Task: Once the line containing "1092x1092 pixels." is found in the entries below, restate it and each following line word for word, stopping after the line containing "Open the Run".

(Dataset entries)
____
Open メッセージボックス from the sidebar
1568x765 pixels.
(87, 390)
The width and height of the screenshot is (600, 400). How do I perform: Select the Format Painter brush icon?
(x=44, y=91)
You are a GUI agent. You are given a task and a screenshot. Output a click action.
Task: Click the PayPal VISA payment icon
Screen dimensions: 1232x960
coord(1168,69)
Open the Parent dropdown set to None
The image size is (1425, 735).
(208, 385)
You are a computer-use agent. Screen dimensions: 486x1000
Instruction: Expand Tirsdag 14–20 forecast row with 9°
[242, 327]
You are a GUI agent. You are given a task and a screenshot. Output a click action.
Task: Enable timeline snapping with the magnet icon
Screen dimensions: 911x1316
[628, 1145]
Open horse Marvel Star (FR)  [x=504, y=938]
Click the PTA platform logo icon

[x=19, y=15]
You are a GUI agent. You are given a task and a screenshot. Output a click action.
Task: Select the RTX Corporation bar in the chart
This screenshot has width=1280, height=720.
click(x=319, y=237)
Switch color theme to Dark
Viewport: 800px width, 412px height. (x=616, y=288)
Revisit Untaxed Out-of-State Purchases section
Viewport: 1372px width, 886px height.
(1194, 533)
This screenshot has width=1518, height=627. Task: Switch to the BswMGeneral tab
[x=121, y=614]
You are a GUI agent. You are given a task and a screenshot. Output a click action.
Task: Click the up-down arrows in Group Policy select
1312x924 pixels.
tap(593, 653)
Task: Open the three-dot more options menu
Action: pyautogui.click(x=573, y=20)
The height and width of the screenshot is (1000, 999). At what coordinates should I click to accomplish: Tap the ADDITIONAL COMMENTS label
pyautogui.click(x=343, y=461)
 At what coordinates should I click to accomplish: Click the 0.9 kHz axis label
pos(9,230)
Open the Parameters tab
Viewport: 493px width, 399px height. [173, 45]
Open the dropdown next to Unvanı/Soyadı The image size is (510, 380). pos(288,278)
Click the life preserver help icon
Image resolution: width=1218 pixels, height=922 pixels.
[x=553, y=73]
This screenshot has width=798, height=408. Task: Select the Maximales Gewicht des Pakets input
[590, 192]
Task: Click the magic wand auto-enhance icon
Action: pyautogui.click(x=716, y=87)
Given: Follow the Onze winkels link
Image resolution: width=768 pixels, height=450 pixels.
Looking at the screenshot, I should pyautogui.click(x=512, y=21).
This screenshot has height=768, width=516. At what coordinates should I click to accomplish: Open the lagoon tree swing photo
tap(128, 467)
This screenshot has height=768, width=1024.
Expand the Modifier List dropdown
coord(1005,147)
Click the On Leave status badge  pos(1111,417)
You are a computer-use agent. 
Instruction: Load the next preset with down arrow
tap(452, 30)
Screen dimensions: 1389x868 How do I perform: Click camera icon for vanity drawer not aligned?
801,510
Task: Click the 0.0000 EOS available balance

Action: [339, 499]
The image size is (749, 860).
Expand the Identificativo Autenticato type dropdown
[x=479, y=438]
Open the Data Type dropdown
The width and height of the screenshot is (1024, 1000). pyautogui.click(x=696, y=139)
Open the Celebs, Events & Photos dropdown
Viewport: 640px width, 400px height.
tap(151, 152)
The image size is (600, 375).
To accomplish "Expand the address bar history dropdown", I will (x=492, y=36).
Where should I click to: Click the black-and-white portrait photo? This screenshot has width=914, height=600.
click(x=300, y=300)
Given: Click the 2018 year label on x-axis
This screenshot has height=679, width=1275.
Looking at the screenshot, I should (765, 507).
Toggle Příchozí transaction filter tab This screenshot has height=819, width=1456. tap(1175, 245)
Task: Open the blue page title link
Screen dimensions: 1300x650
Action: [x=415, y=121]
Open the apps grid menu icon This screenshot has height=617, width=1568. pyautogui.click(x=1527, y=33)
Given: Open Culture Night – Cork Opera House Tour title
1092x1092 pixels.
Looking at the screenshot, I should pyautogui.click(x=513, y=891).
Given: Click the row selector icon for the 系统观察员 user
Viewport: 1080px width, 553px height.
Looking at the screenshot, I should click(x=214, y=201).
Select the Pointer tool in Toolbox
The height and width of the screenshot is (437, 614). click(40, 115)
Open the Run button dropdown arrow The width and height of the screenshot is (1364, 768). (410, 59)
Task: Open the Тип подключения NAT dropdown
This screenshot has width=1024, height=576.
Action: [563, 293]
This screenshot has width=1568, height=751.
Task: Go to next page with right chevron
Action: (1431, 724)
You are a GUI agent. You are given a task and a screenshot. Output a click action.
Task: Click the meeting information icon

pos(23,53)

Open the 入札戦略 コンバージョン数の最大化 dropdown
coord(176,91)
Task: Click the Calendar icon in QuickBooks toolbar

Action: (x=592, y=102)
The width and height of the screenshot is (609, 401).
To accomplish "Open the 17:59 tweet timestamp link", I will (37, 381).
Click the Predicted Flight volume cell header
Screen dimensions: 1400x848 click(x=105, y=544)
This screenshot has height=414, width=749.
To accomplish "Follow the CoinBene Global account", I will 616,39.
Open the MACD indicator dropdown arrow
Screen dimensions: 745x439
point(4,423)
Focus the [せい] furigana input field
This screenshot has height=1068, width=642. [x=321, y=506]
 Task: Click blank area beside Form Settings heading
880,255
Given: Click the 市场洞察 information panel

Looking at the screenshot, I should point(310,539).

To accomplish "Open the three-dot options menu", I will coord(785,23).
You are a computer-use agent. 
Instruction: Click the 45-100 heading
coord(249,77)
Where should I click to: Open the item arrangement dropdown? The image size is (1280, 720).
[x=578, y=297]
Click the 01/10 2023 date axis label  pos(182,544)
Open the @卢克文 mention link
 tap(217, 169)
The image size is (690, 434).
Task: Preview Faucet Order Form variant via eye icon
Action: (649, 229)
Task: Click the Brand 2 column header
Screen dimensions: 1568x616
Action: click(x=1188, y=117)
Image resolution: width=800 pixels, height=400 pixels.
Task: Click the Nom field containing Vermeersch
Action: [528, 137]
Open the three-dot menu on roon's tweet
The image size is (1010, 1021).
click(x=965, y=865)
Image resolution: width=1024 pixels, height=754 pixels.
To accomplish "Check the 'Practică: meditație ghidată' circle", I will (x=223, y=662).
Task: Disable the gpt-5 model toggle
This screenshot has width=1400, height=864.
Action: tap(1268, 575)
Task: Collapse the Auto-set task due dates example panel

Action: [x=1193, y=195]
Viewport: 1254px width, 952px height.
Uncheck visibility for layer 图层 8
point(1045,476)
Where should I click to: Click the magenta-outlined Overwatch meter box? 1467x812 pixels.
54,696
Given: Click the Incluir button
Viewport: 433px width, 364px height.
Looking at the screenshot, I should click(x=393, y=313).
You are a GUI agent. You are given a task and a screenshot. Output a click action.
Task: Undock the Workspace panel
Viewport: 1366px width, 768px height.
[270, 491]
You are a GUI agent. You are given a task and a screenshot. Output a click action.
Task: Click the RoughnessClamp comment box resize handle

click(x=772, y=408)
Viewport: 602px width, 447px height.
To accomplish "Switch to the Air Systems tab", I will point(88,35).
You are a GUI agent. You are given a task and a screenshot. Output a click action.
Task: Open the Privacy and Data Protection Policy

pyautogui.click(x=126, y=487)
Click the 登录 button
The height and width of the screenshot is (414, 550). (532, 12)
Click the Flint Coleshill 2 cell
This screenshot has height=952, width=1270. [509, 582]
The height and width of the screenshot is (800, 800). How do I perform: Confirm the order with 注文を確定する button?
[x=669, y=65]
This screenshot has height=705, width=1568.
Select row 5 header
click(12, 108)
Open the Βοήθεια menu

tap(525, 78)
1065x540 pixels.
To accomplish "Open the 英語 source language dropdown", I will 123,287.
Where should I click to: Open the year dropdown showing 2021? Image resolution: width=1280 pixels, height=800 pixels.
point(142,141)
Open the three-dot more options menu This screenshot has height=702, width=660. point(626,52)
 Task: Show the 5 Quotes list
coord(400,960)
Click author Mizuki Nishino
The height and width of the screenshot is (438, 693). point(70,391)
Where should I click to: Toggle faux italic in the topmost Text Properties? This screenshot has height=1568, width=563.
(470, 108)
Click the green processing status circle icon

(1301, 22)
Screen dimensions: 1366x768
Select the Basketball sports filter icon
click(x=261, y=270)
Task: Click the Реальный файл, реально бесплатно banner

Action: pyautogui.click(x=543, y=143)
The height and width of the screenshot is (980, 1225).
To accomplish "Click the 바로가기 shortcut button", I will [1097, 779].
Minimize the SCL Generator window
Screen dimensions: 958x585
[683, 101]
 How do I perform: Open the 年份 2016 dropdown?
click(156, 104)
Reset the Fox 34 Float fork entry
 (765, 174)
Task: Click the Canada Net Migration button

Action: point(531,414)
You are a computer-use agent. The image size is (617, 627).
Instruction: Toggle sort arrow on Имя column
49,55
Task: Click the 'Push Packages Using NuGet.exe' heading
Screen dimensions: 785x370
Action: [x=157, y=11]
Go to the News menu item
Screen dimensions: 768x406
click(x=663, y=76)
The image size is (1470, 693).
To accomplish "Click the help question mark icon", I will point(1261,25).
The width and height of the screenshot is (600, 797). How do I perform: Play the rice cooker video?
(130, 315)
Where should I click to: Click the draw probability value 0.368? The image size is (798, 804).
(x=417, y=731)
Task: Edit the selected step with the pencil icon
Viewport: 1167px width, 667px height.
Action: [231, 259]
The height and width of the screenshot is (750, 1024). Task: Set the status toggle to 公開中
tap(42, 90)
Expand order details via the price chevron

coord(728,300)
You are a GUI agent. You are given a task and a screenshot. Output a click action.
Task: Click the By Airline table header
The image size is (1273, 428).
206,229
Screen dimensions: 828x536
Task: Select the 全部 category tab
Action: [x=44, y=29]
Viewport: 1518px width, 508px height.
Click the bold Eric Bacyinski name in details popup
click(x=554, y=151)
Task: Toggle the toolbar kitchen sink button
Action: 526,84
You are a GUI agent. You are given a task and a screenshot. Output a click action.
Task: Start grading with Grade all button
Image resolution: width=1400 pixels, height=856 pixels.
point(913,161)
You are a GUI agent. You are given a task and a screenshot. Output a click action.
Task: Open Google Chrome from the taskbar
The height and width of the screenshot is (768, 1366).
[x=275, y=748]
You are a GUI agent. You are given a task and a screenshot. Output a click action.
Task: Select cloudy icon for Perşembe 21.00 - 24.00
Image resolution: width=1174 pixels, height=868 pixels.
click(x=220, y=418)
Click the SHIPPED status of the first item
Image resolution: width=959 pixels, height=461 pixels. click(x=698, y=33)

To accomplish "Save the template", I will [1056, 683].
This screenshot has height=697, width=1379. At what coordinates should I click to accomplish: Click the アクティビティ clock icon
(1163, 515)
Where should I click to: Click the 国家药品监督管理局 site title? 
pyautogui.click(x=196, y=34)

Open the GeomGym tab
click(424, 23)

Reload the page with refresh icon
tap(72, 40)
____
Task result:
1092x1092 pixels.
Looking at the screenshot, I should pyautogui.click(x=513, y=891).
Given: Click the row selector icon for the 系统观察员 user
Viewport: 1080px width, 553px height.
Looking at the screenshot, I should click(x=214, y=201).
Select the Pointer tool in Toolbox
The height and width of the screenshot is (437, 614). click(40, 115)
Open the Run button dropdown arrow The width and height of the screenshot is (1364, 768). (410, 59)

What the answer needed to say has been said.